• _ACTIONS TO TAKE_:
• A. In the E/M University thread, reproduce verbatim everything from "# E/M University" down to "this subscription option.".
• B. Condense the paragraph in the E/M University thread that begins "I took this course about three years ago" into a short bulleted list of its main points.

# E/M University



## pajohnson (Feb 9, 2017)

Has anyone used this as a study tool?  if you did, was it helpful?
I am looking at purchasing the The Coder Curriculum ($199)
This subscription is discounted for professional coders and allows one year of access to all of our web-based E/M coding courses. Coders can earn up to 22 hours of AAPC CEU credit for completing the courses. No CME is available under this subscription option.

Thoughts or suggestions are welcome
Thanks,
Patricia


----------



## thomas7331 (Feb 9, 2017)

I took this course about three years ago when I was starting a new job that was going to require some specialized expertise in E&M coding and I did find it very helpful, but I do recall that after the first few modules the information became rather repetitive since you're applying the same coding and documentation concepts over and over again but just to different places of service.  I seem to remember that at the time I paid about $89 for a 90-day subscription, or something like that, which I felt was about right.  Looking at my old CEU records, it looks like I completed 5 of the modules, but I also remember there were some forums and other good information on the web site that it gives you access to in addition to the courses.  I do think they have a couple free courses you can take without registering so that you can try them out and see how you like the instruction.  If you take the course, I'd recommend keeping in mind that there are a lot of different interpretations of E&M documentation guidelines.  In the couple of years since I did this, I've found that a lot of payers and auditors don't necessarily see things in the same way that EM University does.  But even so, I think they do a very good job of presenting this in a way that's both easily to understand and helps you to develop skills that you can use in the real world.  Hope this helps some!


----------



## pajohnson (Feb 10, 2017)

Thank you for your input Thomas.  I will give it a try.  Any other suggestions on what I can do to prepare for the E/M certification?
Are there any sample site out there with cases to code from for practice?
Thanks for you help


----------



## thomas7331 (Feb 10, 2017)

I found the AAPC practice exam for the CEMC very helpful - it gives you a window into what the scope of questions will be and what they're looking for.  It's a challenging exam, good luck!


----------

• _RAW DATA_:
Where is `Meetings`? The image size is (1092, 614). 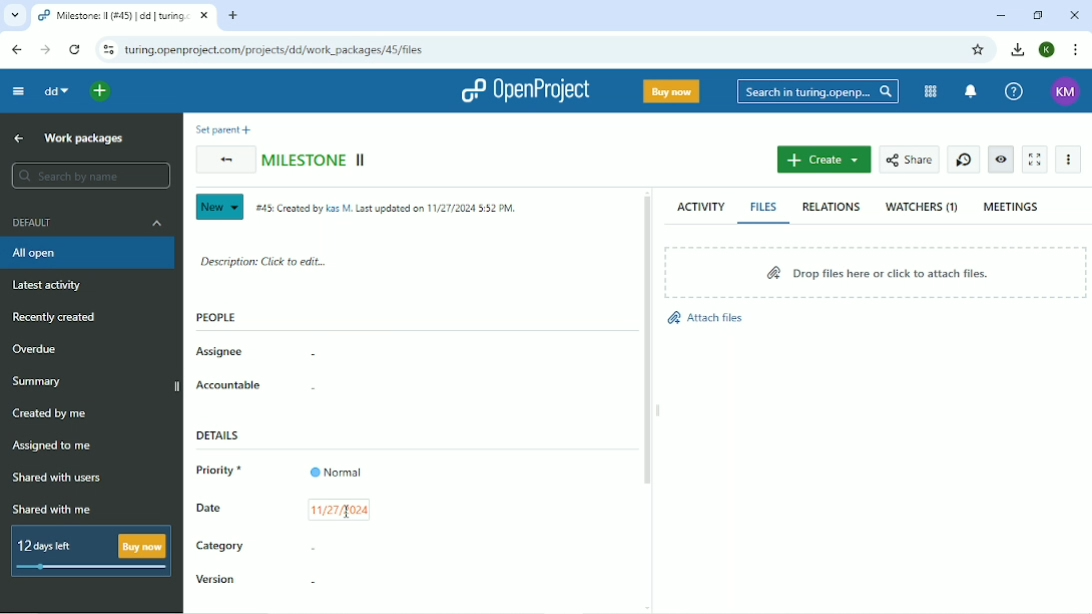 Meetings is located at coordinates (1012, 206).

• _SOLUTION LIST_:
• A.
# E/M University



## pajohnson (Feb 9, 2017)

Has anyone used this as a study tool?  if you did, was it helpful?
I am looking at purchasing the The Coder Curriculum ($199)
This subscription is discounted for professional coders and allows one year of access to all of our web-based E/M coding courses. Coders can earn up to 22 hours of AAPC CEU credit for completing the courses. No CME is available under this subscription option.

• B.
- Took the course about three years ago when starting a job that required specialized E&M coding expertise, and found it very helpful.
- After the first few modules, the material became repetitive, applying the same coding and documentation concepts to different places of service.
- Paid about $89 for a 90-day subscription, which seemed about right.
- Completed 5 modules, according to old CEU records.
- Besides the courses, the site gives access to forums and other useful information.
- A couple of free courses can likely be tried without registering.
- E&M documentation guidelines have many interpretations, and many payers and auditors don't see things the way EM University does.
- Even so, the material is easy to understand and builds skills usable in the real world.